Cada broche, cada hebilla, cada pliegue de la tela me parecía un grillete invisible que apretaba mi cuerpo y mi alma. Una sirvienta joven se acercó para ajustar mi capa; sus dedos temblaron al rozar mi piel.
—Majestad, no será tan terrible… —susurró, con la voz quebrada.
Pero un guardia la interrumpió, y ella bajó la cabeza, callada.
Me levanté y caminé hacia el espejo. Me miré fijamente, pero el reflejo me devolvió un rostro que no reconocía: pálido, marcado por la transformación, con ojos cansados y un cuerpo extraño.
¿Quién eres? me preguntó el silencio.
En el gran salón, la multitud esperaba en un murmullo contenido, como olas a punto de romper. El emperador apareció en el balcón, seguido de mí, que caminaba erguido, con paso firme, aunque mi corazón latía frenético.
El emperador tomó mi mano y la alzó ante el pueblo.
—Pueblo de Vanythar —declaró con voz fuerte—, este es Eirian de la Marca Prohibida. Mi consorte. Mi flor fértil. La sangre de la nueva era.
Un aplauso tímido se levantó, mezclado con susurros, miradas desconcertadas y rostros torcidos en desaprobación.
Una mujer mayor se santiguó y dio la espalda, y un niño lanzó una flor hacia nosotros. Atrapé la flor en el aire sin mirarla. En mi interior resonó una voz:
No soy una flor. Soy una espina. Una que sangra.
La carroza imperial avanzó lentamente por la calle principal, adornada con emblemas dorados y símbolos ancestrales. Me senté como una estatua viviente, el rostro inexpresivo.

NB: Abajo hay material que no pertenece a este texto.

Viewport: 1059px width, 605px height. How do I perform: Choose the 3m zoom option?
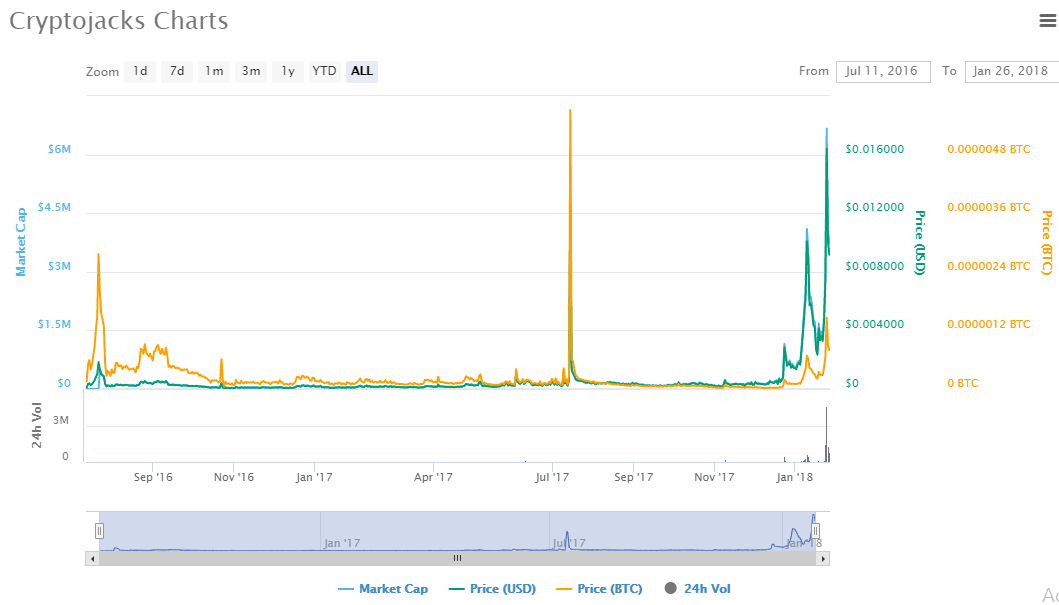(x=251, y=71)
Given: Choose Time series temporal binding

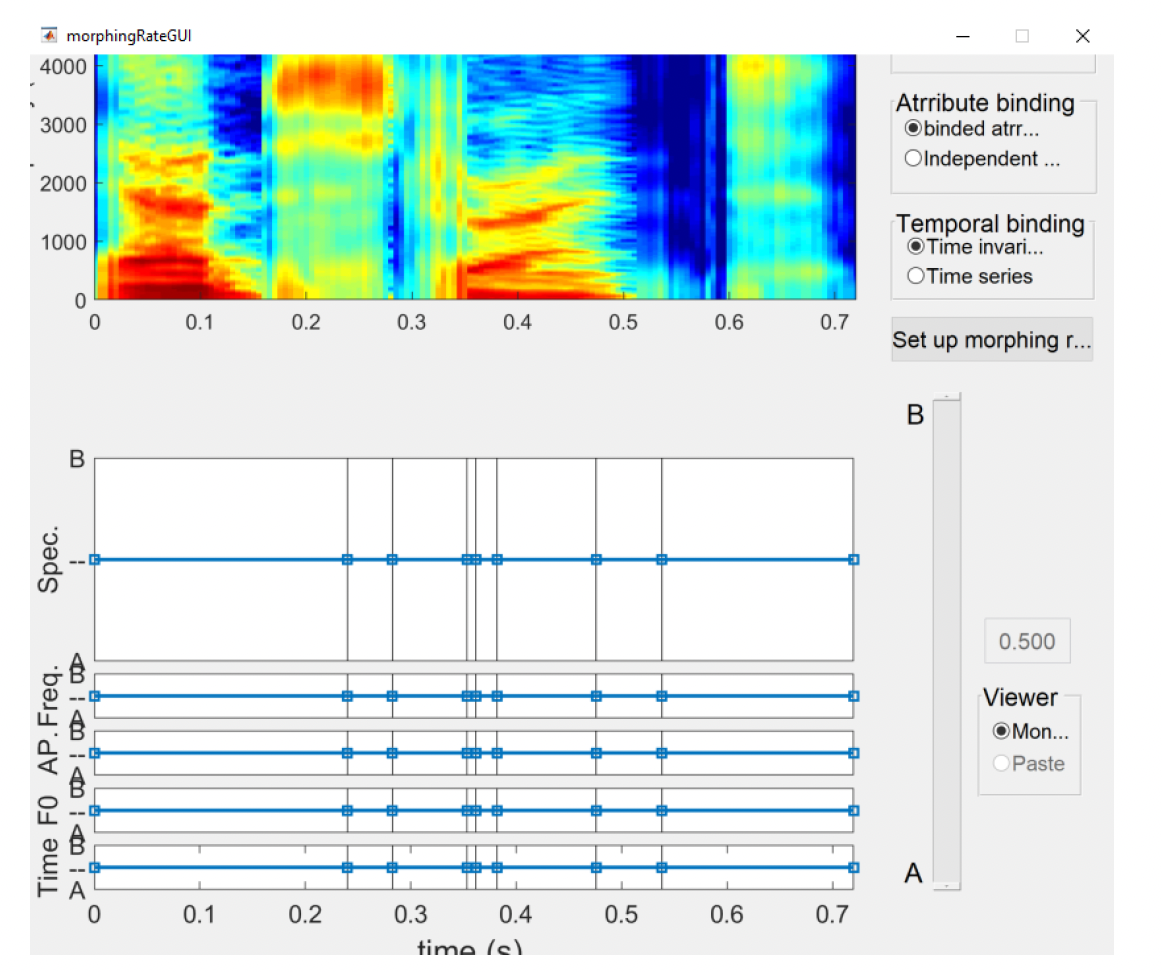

Las multitudes se agolpaban a ambos lados, y el sonido de los cascos de los caballos retumbaba como un latido pesado y constante.
Desde la multitud, una voz gritó:
—¡Impuro!
Los soldados silenciaron al desafiante, y el grito quedó ahogado entre murmullos reprimidos.
Una niña lanzó pétalos al aire, ignorante de la tragedia detrás de la pompa, mientras un anciano me observaba en silencio, con respeto y lástima.
A mi lado, el emperador caminaba con la máscara puesta, devolviendo a todos la ilusión de que aún controlaba cada movimiento
En un momento, la carroza se detuvo frente a una plaza llena de gente. Entre la multitud, vi unos ojos familiares. Un joven hizo un gesto sutil, llevó un dedo a sus labios pidiendo silencio.
Sentí una chispa: no estaba solo. No todo estaba perdido.
Cuando el desfile terminó, regresé al palacio arrastrando el peso de la transformación, la mirada pública, y mi destino. Exhausto, pero con una nueva determinación, pensé:
No soy un consorte. No soy una víctima. Soy la grieta por donde entrará la ruina.
Esa noche, el emperador me esperaba. Sin máscara, me besó en la frente con ternura y posesión.
—Hoy todos te han visto como mío —susurró.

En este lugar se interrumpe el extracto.